Louis, le Grand dauphin fell in love with her after the death of his consort in 1690 and began a liaison with her. Simultaneously, she was in a relationship with Count Francois Alphonse de Clermont-Chaste, a member of the entourage of the maréchal de Luxembourg. Luxembourg advised Clermont-Chaste to marry Choin in order to acquire power over the dauphin through her. It was rumoured that Marie Émilie and Clerment-Chaste planned to dominate the throne by producing a child with her, which they would present as the child of Louis. When these plans were discovered, after the correspondence between Marie Émilie and Clerment was presented to the king, they were both exiled from court, which did not, however, permanently end her relationship with Louis.

===Marriage===
Marie Émilie married Louis secretly in 1694. No details are known of the ceremony, but on 19 July 1694, the Dauphin referred to her as his legal spouse in a letter to his father's morganatic wife, Madame de Maintenon. Nonetheless, the marriage was not officially recognised, Marie Émilie did not acquire the title of Dauphine, continuing to be officially referred to as Mademoiselle de Choin. She did not participate in court life.

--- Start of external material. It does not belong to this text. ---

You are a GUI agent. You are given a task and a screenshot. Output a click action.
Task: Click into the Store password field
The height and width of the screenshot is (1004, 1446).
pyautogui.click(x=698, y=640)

Marie Émilie resided in the palace of Meudon, within which she imitated the role played at court by Madame de Maintenon, with whom she got along well, acting as her husband's hostess, receiving dukes and foreign diplomats. She was allowed to sit in a chair in the presence of members of the royal house and to call them by their names rather than by title. Yet she dressed simply, took no further advantage of the marriage and did not participate in politics.

The Dauphin had no children from this second union, although the historian Georges Mongrédien claims that Marie Émilie was pregnant at the time of her marriage and that a son was born in 1695 but died at the age of 2 years in Meudon (where his parents resided) in 1697 without receiving a legal name.

=== Later life and death ===
After Louis's death in 1711, she withdrew into retirement. Louis left her a fortune in his will, but she tore up the will with the words that when he was alive she needed only him and after his death only a pittance. Marie Emilie was given a pension by the king and devoted herself to charity, not participating in society life. She died in Paris, "universally respected for her private virtues".